練習問題: 「The image size is (856, 555).」を含む行から始め、「(x=183, y=13)」を含む行で終えて、その範囲の行を一字も変えずにもう一度書く。最初と最後の行も含める。

練習用の素材:
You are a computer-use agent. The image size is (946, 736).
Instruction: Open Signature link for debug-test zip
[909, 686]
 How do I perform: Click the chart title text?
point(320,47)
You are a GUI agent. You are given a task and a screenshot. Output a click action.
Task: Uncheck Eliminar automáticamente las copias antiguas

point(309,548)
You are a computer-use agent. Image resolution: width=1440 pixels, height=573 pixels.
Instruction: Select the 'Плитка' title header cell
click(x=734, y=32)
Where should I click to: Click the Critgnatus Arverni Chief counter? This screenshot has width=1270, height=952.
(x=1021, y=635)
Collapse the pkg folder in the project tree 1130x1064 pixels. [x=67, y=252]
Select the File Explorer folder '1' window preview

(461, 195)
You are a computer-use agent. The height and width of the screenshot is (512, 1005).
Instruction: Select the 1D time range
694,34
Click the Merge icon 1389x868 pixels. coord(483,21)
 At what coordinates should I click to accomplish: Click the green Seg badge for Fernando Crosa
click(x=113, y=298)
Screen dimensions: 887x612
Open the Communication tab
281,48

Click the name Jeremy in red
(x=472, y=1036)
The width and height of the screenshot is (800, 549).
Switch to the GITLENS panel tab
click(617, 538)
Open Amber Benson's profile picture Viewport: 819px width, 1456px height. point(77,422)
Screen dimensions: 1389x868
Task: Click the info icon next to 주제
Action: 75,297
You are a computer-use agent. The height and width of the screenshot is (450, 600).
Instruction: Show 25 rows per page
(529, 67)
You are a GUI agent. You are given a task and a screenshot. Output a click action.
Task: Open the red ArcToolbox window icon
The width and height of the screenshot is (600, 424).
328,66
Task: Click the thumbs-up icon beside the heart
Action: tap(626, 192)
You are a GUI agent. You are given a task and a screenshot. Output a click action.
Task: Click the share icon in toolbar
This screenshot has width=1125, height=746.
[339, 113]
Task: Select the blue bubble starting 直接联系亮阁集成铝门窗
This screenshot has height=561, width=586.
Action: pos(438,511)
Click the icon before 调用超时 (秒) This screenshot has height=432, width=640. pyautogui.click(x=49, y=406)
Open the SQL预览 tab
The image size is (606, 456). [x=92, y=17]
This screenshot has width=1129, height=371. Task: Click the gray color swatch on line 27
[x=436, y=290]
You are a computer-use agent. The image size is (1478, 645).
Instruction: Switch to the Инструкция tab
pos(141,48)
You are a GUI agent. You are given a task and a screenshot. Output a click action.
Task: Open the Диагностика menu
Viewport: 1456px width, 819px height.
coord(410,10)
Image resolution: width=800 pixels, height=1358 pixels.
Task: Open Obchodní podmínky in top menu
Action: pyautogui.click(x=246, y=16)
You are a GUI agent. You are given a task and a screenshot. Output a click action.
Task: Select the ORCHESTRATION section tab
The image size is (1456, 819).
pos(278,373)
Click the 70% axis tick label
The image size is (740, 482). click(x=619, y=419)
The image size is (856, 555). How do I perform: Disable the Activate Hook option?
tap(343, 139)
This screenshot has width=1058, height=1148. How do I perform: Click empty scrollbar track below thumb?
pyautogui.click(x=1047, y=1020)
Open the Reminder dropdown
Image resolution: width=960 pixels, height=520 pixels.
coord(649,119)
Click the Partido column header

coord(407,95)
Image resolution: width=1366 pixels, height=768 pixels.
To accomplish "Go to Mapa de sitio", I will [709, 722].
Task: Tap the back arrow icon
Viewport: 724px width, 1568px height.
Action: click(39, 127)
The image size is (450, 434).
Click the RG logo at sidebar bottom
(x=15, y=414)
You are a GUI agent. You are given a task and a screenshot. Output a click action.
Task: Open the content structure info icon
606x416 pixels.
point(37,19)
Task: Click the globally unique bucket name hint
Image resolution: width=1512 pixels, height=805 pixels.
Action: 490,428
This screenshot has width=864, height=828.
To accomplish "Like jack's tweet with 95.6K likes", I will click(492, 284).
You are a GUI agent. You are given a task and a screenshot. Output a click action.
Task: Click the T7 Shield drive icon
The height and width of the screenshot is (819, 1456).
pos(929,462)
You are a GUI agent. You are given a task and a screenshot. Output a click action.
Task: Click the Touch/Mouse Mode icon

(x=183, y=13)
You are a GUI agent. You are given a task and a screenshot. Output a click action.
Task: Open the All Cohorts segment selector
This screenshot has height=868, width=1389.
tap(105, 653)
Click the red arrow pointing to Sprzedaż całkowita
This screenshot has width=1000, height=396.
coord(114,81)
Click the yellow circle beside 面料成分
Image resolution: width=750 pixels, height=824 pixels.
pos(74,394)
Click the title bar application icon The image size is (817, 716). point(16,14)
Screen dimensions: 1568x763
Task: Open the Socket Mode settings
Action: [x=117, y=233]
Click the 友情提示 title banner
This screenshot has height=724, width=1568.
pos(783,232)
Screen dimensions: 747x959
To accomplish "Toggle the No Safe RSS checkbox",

練習問題の出力:
The image size is (856, 555). How do I perform: Disable the Activate Hook option?
tap(343, 139)
This screenshot has width=1058, height=1148. How do I perform: Click empty scrollbar track below thumb?
pyautogui.click(x=1047, y=1020)
Open the Reminder dropdown
Image resolution: width=960 pixels, height=520 pixels.
coord(649,119)
Click the Partido column header

coord(407,95)
Image resolution: width=1366 pixels, height=768 pixels.
To accomplish "Go to Mapa de sitio", I will [709, 722].
Task: Tap the back arrow icon
Viewport: 724px width, 1568px height.
Action: click(39, 127)
The image size is (450, 434).
Click the RG logo at sidebar bottom
(x=15, y=414)
You are a GUI agent. You are given a task and a screenshot. Output a click action.
Task: Open the content structure info icon
606x416 pixels.
point(37,19)
Task: Click the globally unique bucket name hint
Image resolution: width=1512 pixels, height=805 pixels.
Action: 490,428
This screenshot has width=864, height=828.
To accomplish "Like jack's tweet with 95.6K likes", I will click(492, 284).
You are a GUI agent. You are given a task and a screenshot. Output a click action.
Task: Click the T7 Shield drive icon
The height and width of the screenshot is (819, 1456).
pos(929,462)
You are a GUI agent. You are given a task and a screenshot. Output a click action.
Task: Click the Touch/Mouse Mode icon

(x=183, y=13)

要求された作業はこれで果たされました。